═════ Data
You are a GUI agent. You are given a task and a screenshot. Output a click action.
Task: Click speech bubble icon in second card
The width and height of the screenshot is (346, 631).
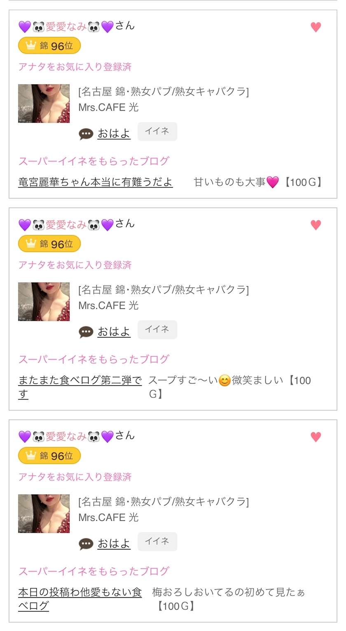click(x=86, y=332)
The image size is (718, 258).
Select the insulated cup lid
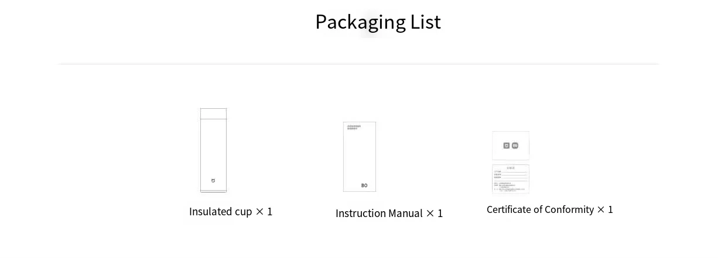coord(213,113)
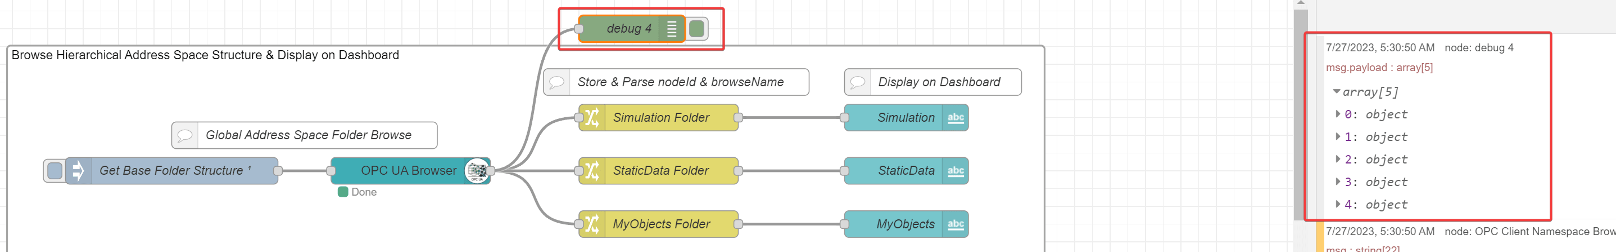Screen dimensions: 1616x252
Task: Expand object 0 in debug array
Action: click(x=1338, y=114)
══════════
Hand back exactly the lines from the one with "The width and" through the last line of the data above, both ends included, with every picture left out.

Solved exercise:
The width and height of the screenshot is (346, 631).
click(x=86, y=332)
The image size is (718, 258).
Select the insulated cup lid
coord(213,113)
Screen dimensions: 1616x252
Task: Expand object 0 in debug array
Action: click(x=1338, y=114)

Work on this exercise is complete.